*Exercise directions:* Report each line from the data below that holds the word "white".

● ● ●

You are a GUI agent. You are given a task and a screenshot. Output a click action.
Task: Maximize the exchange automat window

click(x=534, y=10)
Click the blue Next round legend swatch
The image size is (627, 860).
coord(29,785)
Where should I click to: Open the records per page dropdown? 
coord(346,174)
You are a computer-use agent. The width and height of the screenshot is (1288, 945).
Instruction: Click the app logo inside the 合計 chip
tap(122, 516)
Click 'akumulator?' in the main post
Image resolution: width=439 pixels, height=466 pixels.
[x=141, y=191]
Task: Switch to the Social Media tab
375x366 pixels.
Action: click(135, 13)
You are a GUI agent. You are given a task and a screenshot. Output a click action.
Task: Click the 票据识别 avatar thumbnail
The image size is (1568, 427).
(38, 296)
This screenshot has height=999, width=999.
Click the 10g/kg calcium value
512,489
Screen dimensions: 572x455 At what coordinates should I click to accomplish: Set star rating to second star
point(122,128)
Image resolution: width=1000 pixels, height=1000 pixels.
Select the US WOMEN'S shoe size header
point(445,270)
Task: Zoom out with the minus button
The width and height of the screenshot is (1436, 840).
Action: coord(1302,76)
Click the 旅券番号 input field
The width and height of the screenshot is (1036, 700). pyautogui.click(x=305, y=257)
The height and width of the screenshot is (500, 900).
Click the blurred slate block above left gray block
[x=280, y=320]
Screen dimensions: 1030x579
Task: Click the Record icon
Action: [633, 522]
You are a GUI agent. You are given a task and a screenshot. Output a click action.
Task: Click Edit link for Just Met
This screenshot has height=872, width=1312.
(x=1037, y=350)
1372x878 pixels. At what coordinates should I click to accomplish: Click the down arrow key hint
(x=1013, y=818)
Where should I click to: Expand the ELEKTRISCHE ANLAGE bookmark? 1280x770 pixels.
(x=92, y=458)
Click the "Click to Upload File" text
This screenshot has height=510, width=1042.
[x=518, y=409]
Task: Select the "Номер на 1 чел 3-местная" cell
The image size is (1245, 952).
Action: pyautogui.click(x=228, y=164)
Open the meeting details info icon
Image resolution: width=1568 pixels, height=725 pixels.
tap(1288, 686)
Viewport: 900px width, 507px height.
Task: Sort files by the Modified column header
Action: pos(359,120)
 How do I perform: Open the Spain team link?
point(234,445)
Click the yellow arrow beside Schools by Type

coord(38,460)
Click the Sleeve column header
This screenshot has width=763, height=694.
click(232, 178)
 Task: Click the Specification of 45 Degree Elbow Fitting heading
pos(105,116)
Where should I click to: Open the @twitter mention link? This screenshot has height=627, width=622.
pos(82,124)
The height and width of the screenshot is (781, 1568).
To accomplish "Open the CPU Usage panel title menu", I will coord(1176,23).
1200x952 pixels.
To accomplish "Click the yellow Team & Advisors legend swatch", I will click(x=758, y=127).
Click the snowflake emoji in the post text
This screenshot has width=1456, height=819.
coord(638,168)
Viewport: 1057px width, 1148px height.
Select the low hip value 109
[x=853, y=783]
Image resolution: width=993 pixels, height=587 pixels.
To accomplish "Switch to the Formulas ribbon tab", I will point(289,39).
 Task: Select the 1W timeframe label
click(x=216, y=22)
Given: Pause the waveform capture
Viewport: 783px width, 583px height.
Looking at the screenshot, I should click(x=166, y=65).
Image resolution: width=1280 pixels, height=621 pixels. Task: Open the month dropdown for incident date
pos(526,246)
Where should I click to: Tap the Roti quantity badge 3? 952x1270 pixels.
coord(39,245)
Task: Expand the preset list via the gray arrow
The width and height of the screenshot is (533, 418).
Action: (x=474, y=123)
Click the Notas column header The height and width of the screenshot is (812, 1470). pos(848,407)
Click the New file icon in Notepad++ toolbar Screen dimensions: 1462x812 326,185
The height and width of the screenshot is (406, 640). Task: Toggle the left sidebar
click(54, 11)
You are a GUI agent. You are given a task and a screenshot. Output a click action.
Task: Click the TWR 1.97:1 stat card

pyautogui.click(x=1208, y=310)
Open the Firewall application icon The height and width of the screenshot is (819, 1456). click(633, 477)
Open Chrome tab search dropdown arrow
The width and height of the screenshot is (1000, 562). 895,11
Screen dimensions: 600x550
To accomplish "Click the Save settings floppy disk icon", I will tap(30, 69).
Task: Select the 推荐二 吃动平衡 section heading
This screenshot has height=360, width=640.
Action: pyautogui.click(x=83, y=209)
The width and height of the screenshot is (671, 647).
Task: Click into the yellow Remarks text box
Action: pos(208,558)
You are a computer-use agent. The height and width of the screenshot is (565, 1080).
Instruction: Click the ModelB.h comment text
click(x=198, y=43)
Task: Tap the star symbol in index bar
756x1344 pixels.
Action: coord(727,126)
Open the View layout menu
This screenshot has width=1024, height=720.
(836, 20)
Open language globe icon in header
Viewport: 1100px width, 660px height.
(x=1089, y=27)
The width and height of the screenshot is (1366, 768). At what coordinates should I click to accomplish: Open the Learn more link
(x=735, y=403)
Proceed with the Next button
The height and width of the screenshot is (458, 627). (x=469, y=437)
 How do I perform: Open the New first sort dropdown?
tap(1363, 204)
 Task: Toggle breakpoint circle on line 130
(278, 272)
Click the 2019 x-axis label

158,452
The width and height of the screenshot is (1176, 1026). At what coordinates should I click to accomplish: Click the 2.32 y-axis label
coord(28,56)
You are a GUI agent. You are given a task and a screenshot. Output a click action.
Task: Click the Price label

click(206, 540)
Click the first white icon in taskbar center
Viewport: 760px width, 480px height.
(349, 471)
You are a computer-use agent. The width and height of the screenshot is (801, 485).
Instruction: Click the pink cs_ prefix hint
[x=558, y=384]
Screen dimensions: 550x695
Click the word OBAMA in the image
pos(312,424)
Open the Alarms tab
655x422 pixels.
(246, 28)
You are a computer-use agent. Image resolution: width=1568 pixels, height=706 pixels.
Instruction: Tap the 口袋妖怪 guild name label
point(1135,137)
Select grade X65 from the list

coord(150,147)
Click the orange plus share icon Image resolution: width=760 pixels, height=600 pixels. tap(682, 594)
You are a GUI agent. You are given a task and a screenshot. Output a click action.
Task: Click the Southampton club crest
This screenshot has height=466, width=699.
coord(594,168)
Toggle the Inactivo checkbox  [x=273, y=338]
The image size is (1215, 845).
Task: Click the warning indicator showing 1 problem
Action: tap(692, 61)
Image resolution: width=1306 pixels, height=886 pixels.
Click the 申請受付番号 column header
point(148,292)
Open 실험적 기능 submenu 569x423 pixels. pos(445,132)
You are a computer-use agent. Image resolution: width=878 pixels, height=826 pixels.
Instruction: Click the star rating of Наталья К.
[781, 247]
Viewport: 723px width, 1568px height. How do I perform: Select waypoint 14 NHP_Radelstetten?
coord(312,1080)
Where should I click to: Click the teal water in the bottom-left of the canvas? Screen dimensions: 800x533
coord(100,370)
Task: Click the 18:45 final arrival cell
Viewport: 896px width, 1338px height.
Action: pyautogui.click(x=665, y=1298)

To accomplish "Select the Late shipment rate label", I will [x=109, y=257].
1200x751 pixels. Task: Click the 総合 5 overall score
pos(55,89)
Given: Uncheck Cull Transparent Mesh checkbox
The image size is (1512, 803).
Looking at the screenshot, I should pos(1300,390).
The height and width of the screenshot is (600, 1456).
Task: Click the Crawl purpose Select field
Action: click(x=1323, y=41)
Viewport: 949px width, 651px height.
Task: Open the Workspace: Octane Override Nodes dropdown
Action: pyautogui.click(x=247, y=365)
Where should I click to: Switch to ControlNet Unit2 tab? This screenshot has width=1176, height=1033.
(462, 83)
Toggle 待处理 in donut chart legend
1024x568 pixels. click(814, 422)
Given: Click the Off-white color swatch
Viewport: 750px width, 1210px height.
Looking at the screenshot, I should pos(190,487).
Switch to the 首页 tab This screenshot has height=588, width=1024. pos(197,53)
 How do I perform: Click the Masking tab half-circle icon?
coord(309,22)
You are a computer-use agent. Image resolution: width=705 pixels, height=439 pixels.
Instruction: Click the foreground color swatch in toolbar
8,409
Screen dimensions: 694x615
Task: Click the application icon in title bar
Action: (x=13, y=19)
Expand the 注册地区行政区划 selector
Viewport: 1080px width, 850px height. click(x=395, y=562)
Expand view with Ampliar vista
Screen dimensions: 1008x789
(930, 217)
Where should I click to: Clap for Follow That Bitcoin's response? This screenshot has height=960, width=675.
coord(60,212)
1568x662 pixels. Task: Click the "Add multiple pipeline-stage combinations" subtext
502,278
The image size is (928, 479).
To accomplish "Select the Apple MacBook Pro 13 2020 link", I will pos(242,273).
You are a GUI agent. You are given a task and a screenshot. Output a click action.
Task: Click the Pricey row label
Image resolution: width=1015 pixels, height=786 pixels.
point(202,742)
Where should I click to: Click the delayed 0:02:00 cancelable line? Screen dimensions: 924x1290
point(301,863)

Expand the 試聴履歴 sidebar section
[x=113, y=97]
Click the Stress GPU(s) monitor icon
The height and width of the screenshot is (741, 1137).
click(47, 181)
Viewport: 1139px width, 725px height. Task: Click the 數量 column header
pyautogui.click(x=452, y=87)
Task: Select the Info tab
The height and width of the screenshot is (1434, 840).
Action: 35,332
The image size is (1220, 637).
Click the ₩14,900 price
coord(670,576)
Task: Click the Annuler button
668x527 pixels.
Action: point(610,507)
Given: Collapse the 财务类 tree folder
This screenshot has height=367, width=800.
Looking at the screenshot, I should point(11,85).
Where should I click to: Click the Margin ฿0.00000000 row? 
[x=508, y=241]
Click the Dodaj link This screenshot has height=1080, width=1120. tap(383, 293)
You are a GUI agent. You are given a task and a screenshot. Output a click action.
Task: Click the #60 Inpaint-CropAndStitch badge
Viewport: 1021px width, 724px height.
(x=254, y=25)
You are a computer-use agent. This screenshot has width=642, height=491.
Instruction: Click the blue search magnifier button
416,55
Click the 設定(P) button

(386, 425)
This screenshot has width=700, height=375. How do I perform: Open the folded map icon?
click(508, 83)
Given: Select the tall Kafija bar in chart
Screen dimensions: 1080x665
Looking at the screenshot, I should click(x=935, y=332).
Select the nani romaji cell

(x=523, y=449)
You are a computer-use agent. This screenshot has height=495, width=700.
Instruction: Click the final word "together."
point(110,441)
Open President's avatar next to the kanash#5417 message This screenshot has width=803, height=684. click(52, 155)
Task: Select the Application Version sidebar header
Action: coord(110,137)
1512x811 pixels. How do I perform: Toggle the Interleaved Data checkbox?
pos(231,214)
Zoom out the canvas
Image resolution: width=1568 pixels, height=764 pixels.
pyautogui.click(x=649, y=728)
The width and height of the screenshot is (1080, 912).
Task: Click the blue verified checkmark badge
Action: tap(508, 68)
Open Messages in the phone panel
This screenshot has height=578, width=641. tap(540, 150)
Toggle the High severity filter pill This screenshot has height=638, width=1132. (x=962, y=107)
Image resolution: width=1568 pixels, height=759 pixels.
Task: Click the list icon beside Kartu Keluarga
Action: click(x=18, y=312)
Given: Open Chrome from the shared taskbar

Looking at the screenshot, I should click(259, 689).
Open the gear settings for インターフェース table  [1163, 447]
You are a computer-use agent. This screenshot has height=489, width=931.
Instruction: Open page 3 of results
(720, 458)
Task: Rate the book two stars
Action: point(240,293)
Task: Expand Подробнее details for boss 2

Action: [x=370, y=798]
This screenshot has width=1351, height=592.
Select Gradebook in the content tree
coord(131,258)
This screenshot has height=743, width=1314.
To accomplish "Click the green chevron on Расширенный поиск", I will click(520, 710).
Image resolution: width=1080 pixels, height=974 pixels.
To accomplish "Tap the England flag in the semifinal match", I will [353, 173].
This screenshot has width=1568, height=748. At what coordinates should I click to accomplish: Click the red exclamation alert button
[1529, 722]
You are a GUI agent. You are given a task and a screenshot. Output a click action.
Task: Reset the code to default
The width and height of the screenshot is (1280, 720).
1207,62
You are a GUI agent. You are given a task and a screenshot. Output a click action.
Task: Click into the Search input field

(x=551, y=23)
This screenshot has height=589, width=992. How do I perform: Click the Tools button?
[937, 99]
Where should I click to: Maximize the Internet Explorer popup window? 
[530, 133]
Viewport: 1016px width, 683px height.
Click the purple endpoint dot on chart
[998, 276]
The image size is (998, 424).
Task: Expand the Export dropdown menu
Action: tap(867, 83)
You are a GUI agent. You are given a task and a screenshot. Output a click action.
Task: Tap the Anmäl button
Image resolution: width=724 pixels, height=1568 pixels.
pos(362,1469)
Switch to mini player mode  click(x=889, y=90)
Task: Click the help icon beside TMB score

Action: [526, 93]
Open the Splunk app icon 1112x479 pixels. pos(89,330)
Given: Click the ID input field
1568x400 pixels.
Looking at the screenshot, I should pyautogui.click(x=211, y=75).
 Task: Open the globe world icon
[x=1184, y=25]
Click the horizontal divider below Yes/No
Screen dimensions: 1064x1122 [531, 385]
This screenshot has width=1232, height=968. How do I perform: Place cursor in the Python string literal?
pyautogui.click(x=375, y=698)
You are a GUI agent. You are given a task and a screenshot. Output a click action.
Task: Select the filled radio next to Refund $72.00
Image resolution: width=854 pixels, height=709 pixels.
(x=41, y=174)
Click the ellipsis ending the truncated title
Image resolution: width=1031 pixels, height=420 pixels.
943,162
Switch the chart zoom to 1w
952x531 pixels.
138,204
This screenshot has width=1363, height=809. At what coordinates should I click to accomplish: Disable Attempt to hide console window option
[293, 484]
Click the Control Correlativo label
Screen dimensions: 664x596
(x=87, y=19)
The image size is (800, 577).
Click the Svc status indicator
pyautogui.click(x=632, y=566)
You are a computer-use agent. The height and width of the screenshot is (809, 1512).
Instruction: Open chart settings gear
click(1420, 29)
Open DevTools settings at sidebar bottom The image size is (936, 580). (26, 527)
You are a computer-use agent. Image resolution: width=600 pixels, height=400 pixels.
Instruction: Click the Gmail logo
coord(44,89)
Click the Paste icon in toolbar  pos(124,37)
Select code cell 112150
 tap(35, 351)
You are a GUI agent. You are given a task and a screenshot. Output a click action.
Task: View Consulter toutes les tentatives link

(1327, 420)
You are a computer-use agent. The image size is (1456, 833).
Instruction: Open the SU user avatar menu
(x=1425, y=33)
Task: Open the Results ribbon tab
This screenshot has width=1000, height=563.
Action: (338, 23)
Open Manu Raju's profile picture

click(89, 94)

● ● ●

*Task solution:*
Click the first white icon in taskbar center
Given: Click the Off-white color swatch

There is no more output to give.